What is needed
When you reach the records, transcribe each one exactly.

· · · ·

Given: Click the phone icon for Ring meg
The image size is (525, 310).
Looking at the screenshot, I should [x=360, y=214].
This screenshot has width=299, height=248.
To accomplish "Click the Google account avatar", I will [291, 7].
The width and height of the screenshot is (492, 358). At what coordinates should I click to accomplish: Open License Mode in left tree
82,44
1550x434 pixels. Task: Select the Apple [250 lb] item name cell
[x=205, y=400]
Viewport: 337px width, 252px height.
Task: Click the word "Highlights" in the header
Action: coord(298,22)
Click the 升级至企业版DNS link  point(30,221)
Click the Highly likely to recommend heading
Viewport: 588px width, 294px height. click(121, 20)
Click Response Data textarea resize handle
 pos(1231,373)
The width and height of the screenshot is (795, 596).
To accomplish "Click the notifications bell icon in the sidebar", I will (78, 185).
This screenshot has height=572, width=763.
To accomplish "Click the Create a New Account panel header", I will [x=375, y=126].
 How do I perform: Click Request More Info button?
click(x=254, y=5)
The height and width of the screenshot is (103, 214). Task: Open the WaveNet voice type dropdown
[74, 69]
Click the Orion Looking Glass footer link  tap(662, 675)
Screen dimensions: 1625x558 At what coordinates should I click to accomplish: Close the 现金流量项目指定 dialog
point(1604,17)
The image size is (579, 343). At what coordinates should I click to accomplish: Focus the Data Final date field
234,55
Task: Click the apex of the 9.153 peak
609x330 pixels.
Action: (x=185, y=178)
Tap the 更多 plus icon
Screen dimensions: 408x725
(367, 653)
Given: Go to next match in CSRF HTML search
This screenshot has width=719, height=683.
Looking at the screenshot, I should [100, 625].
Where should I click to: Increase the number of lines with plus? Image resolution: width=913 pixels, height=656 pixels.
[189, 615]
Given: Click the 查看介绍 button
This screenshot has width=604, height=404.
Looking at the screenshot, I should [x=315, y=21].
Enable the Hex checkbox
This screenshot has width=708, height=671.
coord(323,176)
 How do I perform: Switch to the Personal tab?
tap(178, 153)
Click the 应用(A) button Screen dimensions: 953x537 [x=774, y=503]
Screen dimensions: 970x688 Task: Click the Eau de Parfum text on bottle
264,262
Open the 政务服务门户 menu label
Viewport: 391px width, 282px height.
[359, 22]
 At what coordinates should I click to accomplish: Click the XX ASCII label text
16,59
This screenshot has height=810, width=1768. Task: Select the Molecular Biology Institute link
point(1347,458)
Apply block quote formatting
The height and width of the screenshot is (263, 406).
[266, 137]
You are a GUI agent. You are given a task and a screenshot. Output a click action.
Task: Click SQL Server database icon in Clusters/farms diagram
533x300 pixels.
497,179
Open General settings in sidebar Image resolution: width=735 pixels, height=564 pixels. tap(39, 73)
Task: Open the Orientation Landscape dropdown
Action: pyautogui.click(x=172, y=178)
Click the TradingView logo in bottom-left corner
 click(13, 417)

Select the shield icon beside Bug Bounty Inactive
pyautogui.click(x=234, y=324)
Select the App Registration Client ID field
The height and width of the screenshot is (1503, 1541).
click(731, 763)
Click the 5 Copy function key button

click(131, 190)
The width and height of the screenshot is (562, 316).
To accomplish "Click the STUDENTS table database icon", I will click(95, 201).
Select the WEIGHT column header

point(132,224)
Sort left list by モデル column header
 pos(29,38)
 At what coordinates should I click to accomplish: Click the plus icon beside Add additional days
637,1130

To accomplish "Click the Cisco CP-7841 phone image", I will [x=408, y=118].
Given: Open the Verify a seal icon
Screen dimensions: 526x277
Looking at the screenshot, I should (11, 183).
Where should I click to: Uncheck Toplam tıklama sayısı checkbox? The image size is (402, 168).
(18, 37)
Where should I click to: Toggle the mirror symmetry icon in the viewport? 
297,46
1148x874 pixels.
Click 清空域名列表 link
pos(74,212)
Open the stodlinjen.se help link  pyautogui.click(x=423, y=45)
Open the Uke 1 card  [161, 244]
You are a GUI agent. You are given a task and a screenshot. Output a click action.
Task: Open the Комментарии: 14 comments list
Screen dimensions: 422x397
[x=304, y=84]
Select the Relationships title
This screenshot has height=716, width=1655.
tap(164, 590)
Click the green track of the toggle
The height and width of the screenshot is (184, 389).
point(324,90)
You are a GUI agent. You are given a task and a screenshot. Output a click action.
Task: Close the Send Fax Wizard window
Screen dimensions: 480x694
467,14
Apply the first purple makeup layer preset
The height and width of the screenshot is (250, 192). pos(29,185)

· · · ·

Reply
Given: Click the phone icon for Ring meg
The image size is (525, 310).
Looking at the screenshot, I should [x=360, y=214].
This screenshot has width=299, height=248.
To accomplish "Click the Google account avatar", I will [291, 7].
The width and height of the screenshot is (492, 358). At what coordinates should I click to accomplish: Open License Mode in left tree
82,44
1550x434 pixels. Task: Select the Apple [250 lb] item name cell
[x=205, y=400]
Viewport: 337px width, 252px height.
Task: Click the word "Highlights" in the header
Action: coord(298,22)
Click the 升级至企业版DNS link  point(30,221)
Click the Highly likely to recommend heading
Viewport: 588px width, 294px height. click(121, 20)
Click Response Data textarea resize handle
 pos(1231,373)
The width and height of the screenshot is (795, 596).
To accomplish "Click the notifications bell icon in the sidebar", I will (78, 185).
This screenshot has height=572, width=763.
To accomplish "Click the Create a New Account panel header", I will [x=375, y=126].
 How do I perform: Click Request More Info button?
click(x=254, y=5)
The height and width of the screenshot is (103, 214). Task: Open the WaveNet voice type dropdown
[74, 69]
Click the Orion Looking Glass footer link  tap(662, 675)
Screen dimensions: 1625x558 At what coordinates should I click to accomplish: Close the 现金流量项目指定 dialog
point(1604,17)
The image size is (579, 343). At what coordinates should I click to accomplish: Focus the Data Final date field
234,55
Task: Click the apex of the 9.153 peak
609x330 pixels.
Action: (x=185, y=178)
Tap the 更多 plus icon
Screen dimensions: 408x725
(367, 653)
Given: Go to next match in CSRF HTML search
This screenshot has width=719, height=683.
Looking at the screenshot, I should [100, 625].
Where should I click to: Increase the number of lines with plus? Image resolution: width=913 pixels, height=656 pixels.
[189, 615]
Given: Click the 查看介绍 button
This screenshot has width=604, height=404.
Looking at the screenshot, I should [x=315, y=21].
Enable the Hex checkbox
This screenshot has width=708, height=671.
coord(323,176)
 How do I perform: Switch to the Personal tab?
tap(178, 153)
Click the 应用(A) button Screen dimensions: 953x537 [x=774, y=503]
Screen dimensions: 970x688 Task: Click the Eau de Parfum text on bottle
264,262
Open the 政务服务门户 menu label
Viewport: 391px width, 282px height.
[359, 22]
 At what coordinates should I click to accomplish: Click the XX ASCII label text
16,59
This screenshot has height=810, width=1768. Task: Select the Molecular Biology Institute link
point(1347,458)
Apply block quote formatting
The height and width of the screenshot is (263, 406).
[266, 137]
You are a GUI agent. You are given a task and a screenshot. Output a click action.
Task: Click SQL Server database icon in Clusters/farms diagram
533x300 pixels.
497,179
Open General settings in sidebar Image resolution: width=735 pixels, height=564 pixels. tap(39, 73)
Task: Open the Orientation Landscape dropdown
Action: pyautogui.click(x=172, y=178)
Click the TradingView logo in bottom-left corner
 click(13, 417)

Select the shield icon beside Bug Bounty Inactive
pyautogui.click(x=234, y=324)
Select the App Registration Client ID field
The height and width of the screenshot is (1503, 1541).
click(731, 763)
Click the 5 Copy function key button

click(131, 190)
The width and height of the screenshot is (562, 316).
To accomplish "Click the STUDENTS table database icon", I will click(95, 201).
Select the WEIGHT column header

point(132,224)
Sort left list by モデル column header
 pos(29,38)
 At what coordinates should I click to accomplish: Click the plus icon beside Add additional days
637,1130

To accomplish "Click the Cisco CP-7841 phone image", I will [x=408, y=118].
Given: Open the Verify a seal icon
Screen dimensions: 526x277
Looking at the screenshot, I should (11, 183).
Where should I click to: Uncheck Toplam tıklama sayısı checkbox? The image size is (402, 168).
(18, 37)
Where should I click to: Toggle the mirror symmetry icon in the viewport? 
297,46
1148x874 pixels.
Click 清空域名列表 link
pos(74,212)
Open the stodlinjen.se help link  pyautogui.click(x=423, y=45)
Open the Uke 1 card  [161, 244]
You are a GUI agent. You are given a task and a screenshot. Output a click action.
Task: Open the Комментарии: 14 comments list
Screen dimensions: 422x397
[x=304, y=84]
Select the Relationships title
This screenshot has height=716, width=1655.
tap(164, 590)
Click the green track of the toggle
The height and width of the screenshot is (184, 389).
point(324,90)
You are a GUI agent. You are given a task and a screenshot. Output a click action.
Task: Close the Send Fax Wizard window
Screen dimensions: 480x694
467,14
Apply the first purple makeup layer preset
The height and width of the screenshot is (250, 192). pos(29,185)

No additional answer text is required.